__Artigo__.
Normalmente, a realização de alterações dessa envergadura são acompanhadas de abundante campanha publicitária, cuja missão é convencer os administrados de que as modificações propostas estão em pleno acordo com as reivindicações deles. Uma das ofensivas realizadas nesse sentido ocorreu em data anterior à Emenda Constitucional n.º 19/98 – no governo Collor de Mello – durante o qual foi lançada intensa ofensiva contra os servidores públicos. Nesse período, encetaram-se algumas iniciativas com o fito de alterar a estrutura burocrática. Uma das medidas adotadas, por exemplo, consistia em convencer os servidores públicos a se tornarem empreendedores, serem donos de seu próprio negócio (COUTINHO, 2012).
Assim, uma análise dos precedentes históricos da aludida emenda constitucional demonstram que vários chefes do poder executivo federal pretenderam alterar as bases da administração pública brasileira. Entretanto, as pretensões dos mandatários invariavelmente encontraram forte oposição dos sindicatos representativos dos servidores públicos, que desde há muito organizam-se em prol dos direitos de seus protegidos. O seguinte trecho é bastante ilustrativo:
Flexibilização da administração: por trás desse nome bonito e pomposo é que se escondem as mais importantes e perigosas armas do governo. A chamada flexibilização não passa de um eufemismo utilizado para rebaixar salários, surrupiar direitos, desqualificar o servidor público e, dessa forma, promover a destruição completa dos serviços públicos prestados à sociedade. (…) (COUTINHO, 2012, p. 44).

__Linhas de dados__.
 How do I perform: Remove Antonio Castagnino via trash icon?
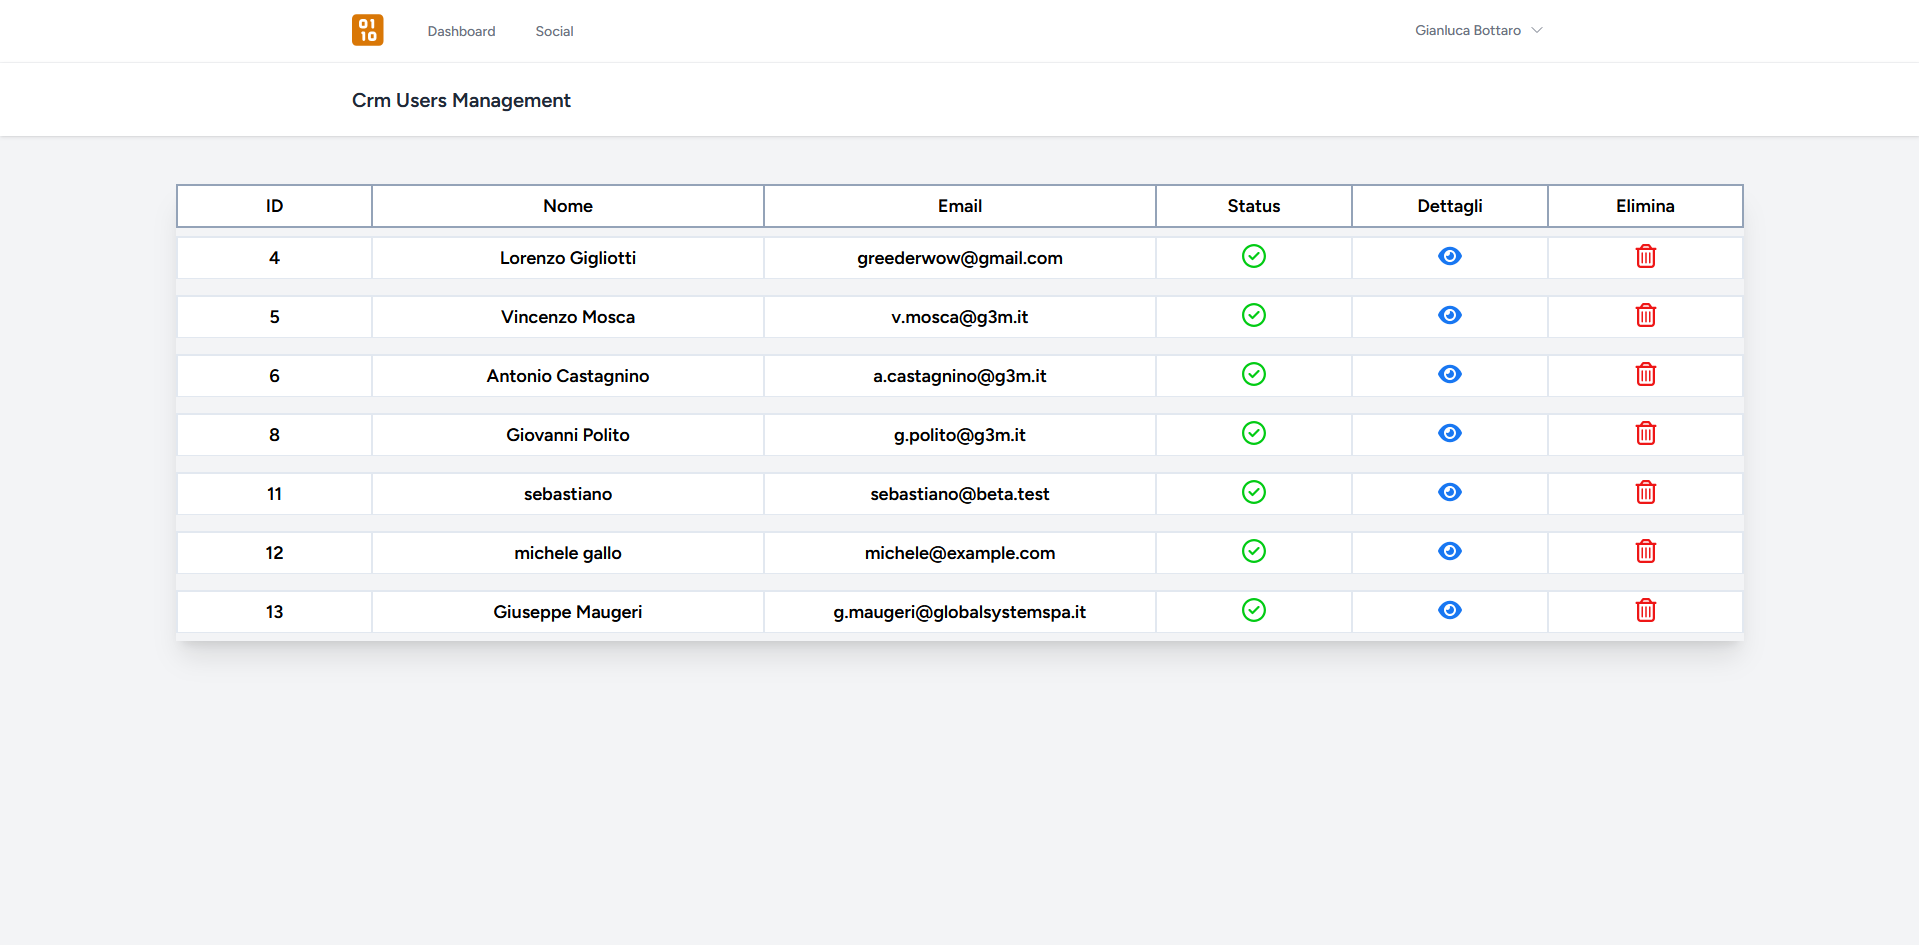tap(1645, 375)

==

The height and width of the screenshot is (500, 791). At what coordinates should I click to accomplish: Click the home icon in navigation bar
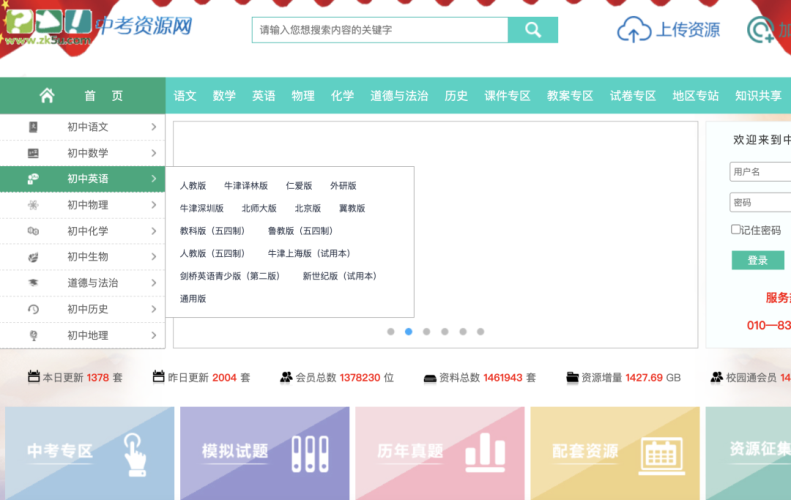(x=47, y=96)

__Detalhes do problema__. No texto sobre a Emenda Constitucional n.º 19/98, reescreva o trecho entre "Assim, uma análise" e "2012, p. 44).", inclusive, trocando "mandatários" por "governantes".

__Resposta correta__.
Assim, uma análise dos precedentes históricos da aludida emenda constitucional demonstram que vários chefes do poder executivo federal pretenderam alterar as bases da administração pública brasileira. Entretanto, as pretensões dos governantes invariavelmente encontraram forte oposição dos sindicatos representativos dos servidores públicos, que desde há muito organizam-se em prol dos direitos de seus protegidos. O seguinte trecho é bastante ilustrativo:
Flexibilização da administração: por trás desse nome bonito e pomposo é que se escondem as mais importantes e perigosas armas do governo. A chamada flexibilização não passa de um eufemismo utilizado para rebaixar salários, surrupiar direitos, desqualificar o servidor público e, dessa forma, promover a destruição completa dos serviços públicos prestados à sociedade. (…) (COUTINHO, 2012, p. 44).